▶ _SELECTED TEXT_:
· · · ·
Gabriel FAURÉ (1845-1924)
Après un rêve - A Fauré Recital, Volume 1
Pavane, Op. 50 (arr. L. Lortie for piano) [5:41]
Barcarolle No. 5 in F-Sharp Minor, Op. 66 [5:18]
Nocturne No. 4 in E-Flat Major, Op. 36 [6:00]
Barcarolle No. 6 in E-Flat Major, Op. 70 [3:12]
Après un rêve, Op. 7, No. 1 (arr. P. Grainger for piano) [3:15]
Pelléas et Mélisande Suite, Op. 80 (Version for Piano) [17:34]
Barcarolle No. 7 in D Minor, Op. 90 [3:00]
Nocturne No. 6 in D-Flat Major, Op. 63 [8:15]
Nine Préludes, Op. 103 [22:38]
Louis Lortie (piano)
rec. 2016, Snape Maltings, Suffolk, UK
CHANDOS CHAN10915 [75:01]
This is the first volume in a Chandos series devoted to the piano music of Gabriel Fauré. The pianist Louis Lortie, in his ‘performer’s note’ in the CD booklet, reminds us he has a pedigree in this music, of a sort that performers rightly value: “It is a matter of very personal significance to me to record this album…for I should like to dedicate it to the memory of Yvonne Hubert, my first piano teacher. It was she who several decades ago introduced me to the music of her contemporary…who in 1910 awarded the Premier Prix of the Paris Conservatoire to a girl, aged only fifteen, who would go on to become one of Canada’s most influential pedagogues.” Hubert was also a pupil of Cortot, which perhaps in part explains Lortie’s long-acknowledged excellence in French music as witnessed by his Chandos discs of Ravel, Poulenc, and Franck.
· · · ·
(Stored data entries)

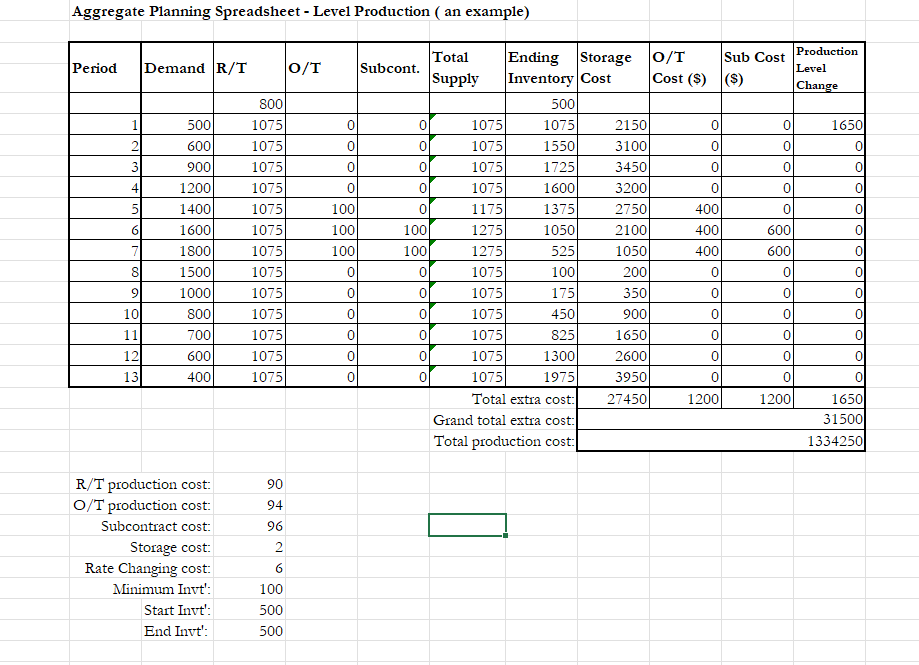Click the Production Level Change header cell

pos(828,68)
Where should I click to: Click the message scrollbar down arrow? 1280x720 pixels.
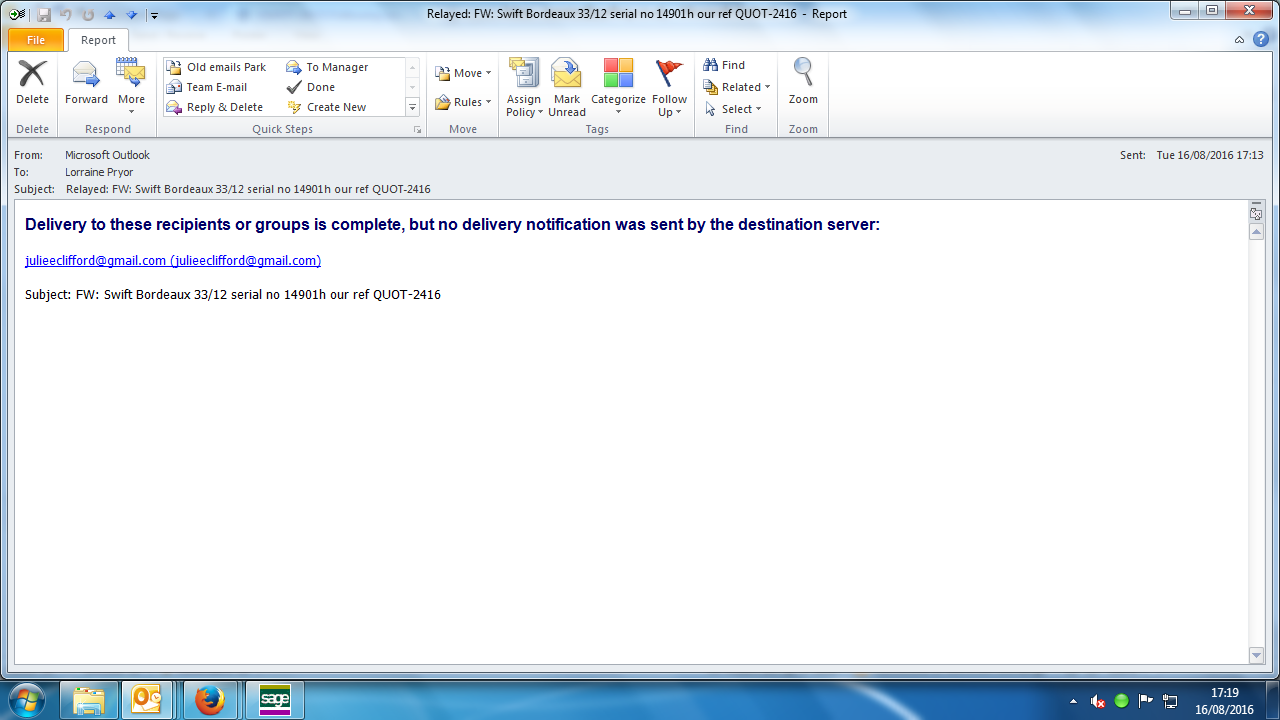1257,655
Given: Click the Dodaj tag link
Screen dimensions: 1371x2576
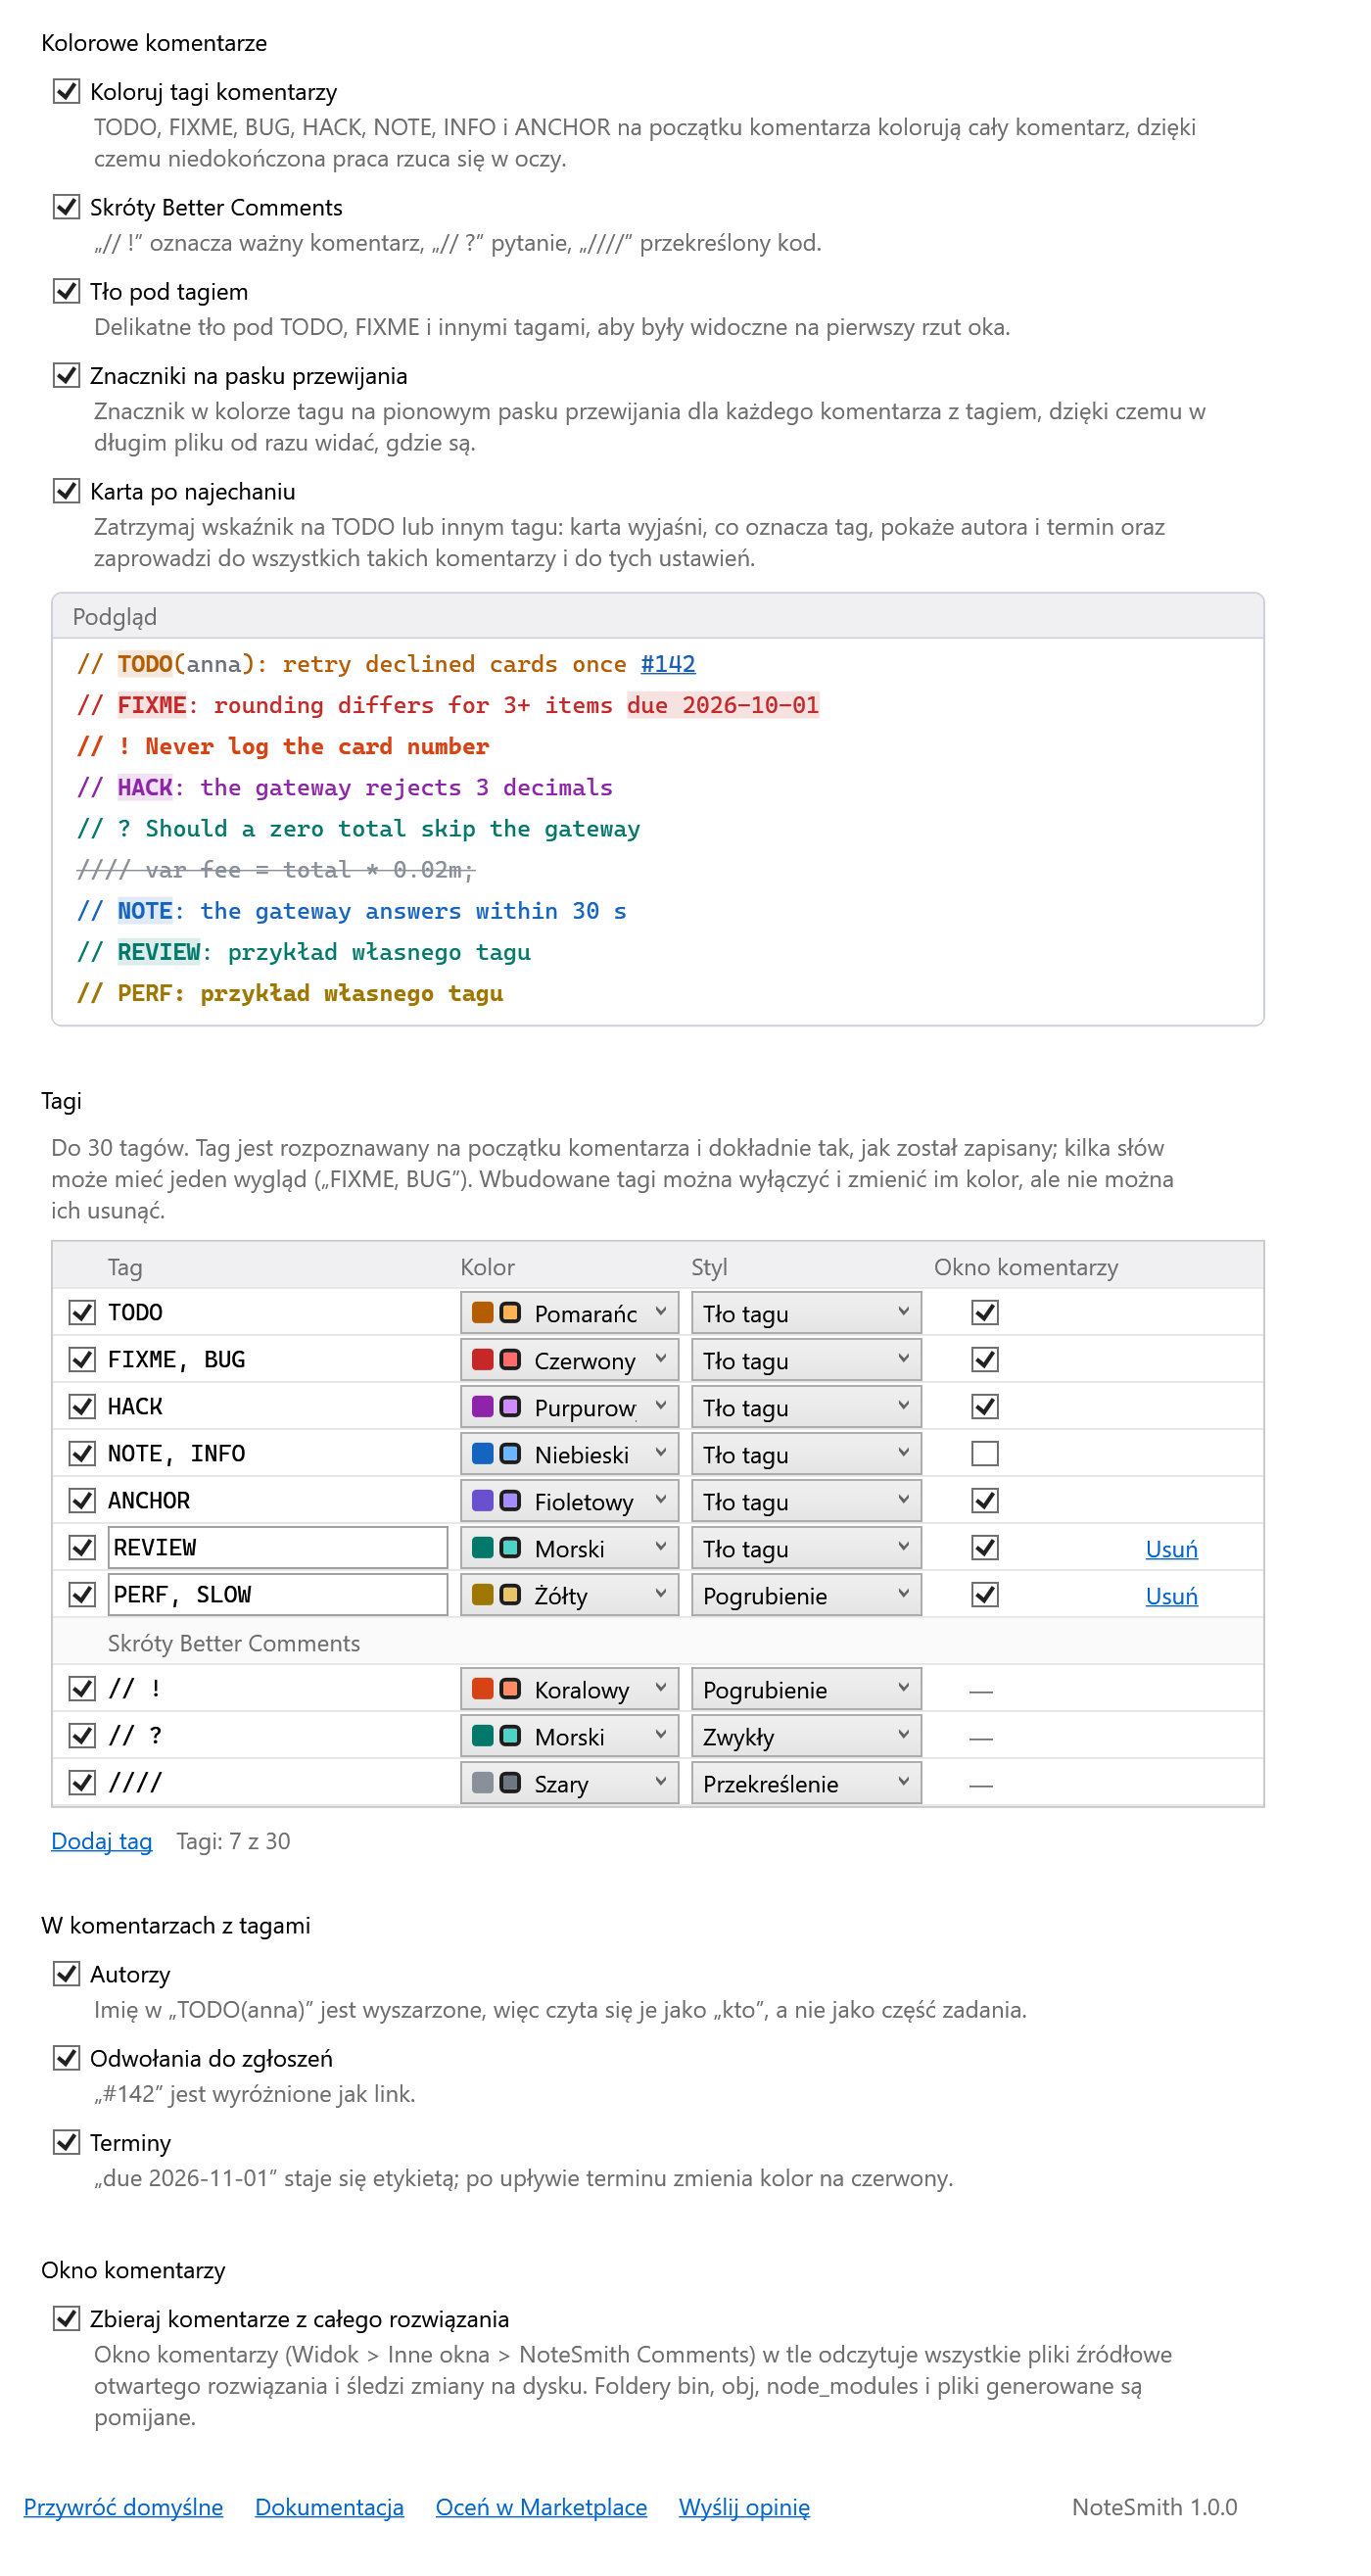Looking at the screenshot, I should (102, 1840).
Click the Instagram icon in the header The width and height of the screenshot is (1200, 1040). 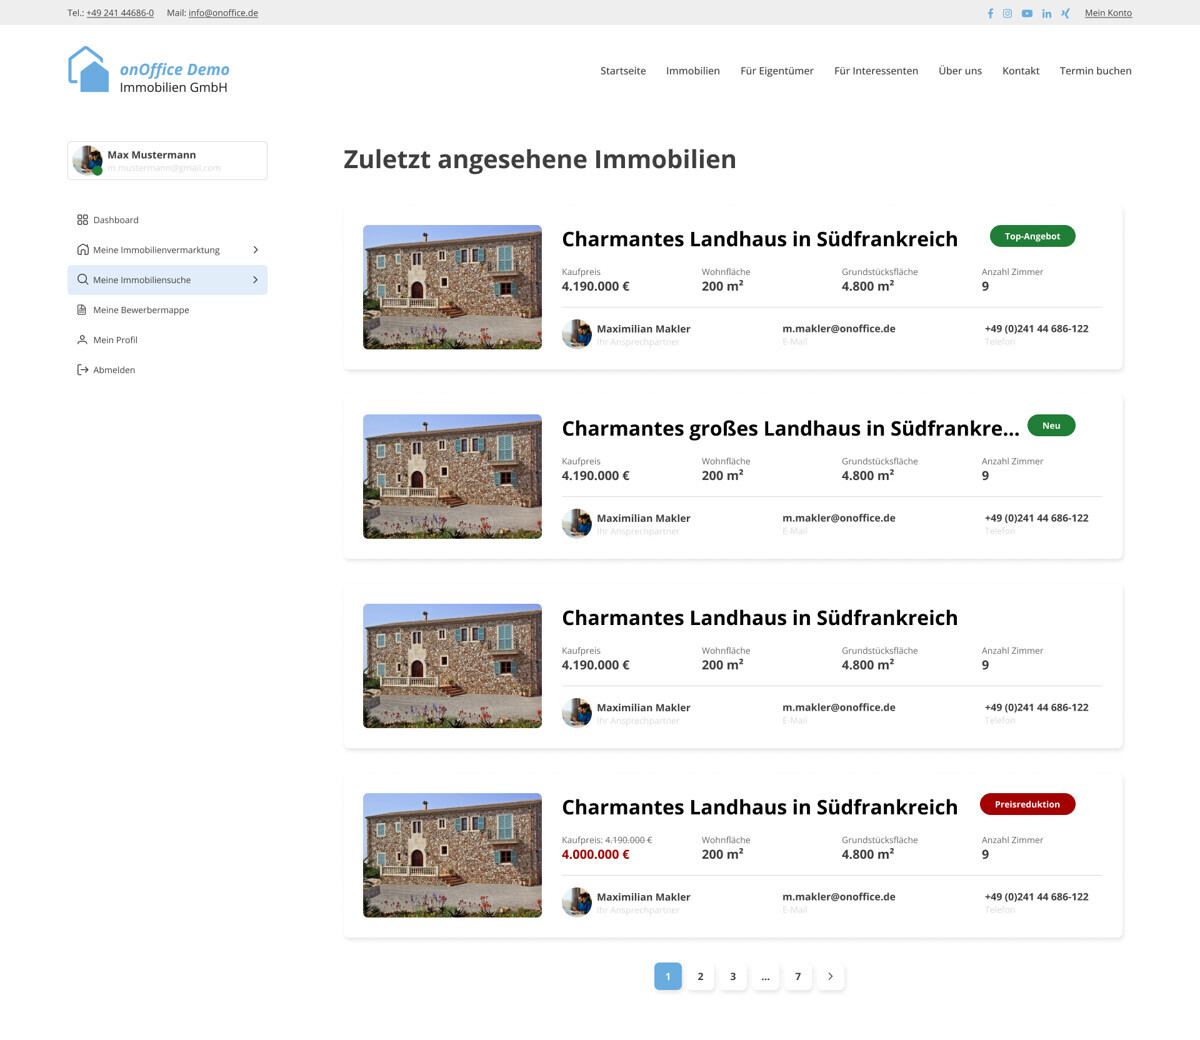click(x=1008, y=13)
· · · ·
▶ _ASSIGNED TASK A_:
Answer these questions about the Fauré recital review:
(i) Where was the album recorded?
(ii) Who arranged Après un rêve for piano?
(iii) Who was Louis Lortie's first piano teacher?
▶ _ASSIGNED TASK B_:
Copy the part of the Fauré recital review that opens with the words containing "Après un rêve - A" and closes with "Louis Lortie (piano)", swapping "Barcarolle" for "Boat Song".

▶ _WRITTEN SOLUTION A_:
(i) Snape Maltings, Suffolk, UK
(ii) P. Grainger
(iii) Yvonne Hubert

▶ _WRITTEN SOLUTION B_:
Après un rêve - A Fauré Recital, Volume 1
Pavane, Op. 50 (arr. L. Lortie for piano) [5:41]
Boat Song No. 5 in F-Sharp Minor, Op. 66 [5:18]
Nocturne No. 4 in E-Flat Major, Op. 36 [6:00]
Boat Song No. 6 in E-Flat Major, Op. 70 [3:12]
Après un rêve, Op. 7, No. 1 (arr. P. Grainger for piano) [3:15]
Pelléas et Mélisande Suite, Op. 80 (Version for Piano) [17:34]
Boat Song No. 7 in D Minor, Op. 90 [3:00]
Nocturne No. 6 in D-Flat Major, Op. 63 [8:15]
Nine Préludes, Op. 103 [22:38]
Louis Lortie (piano)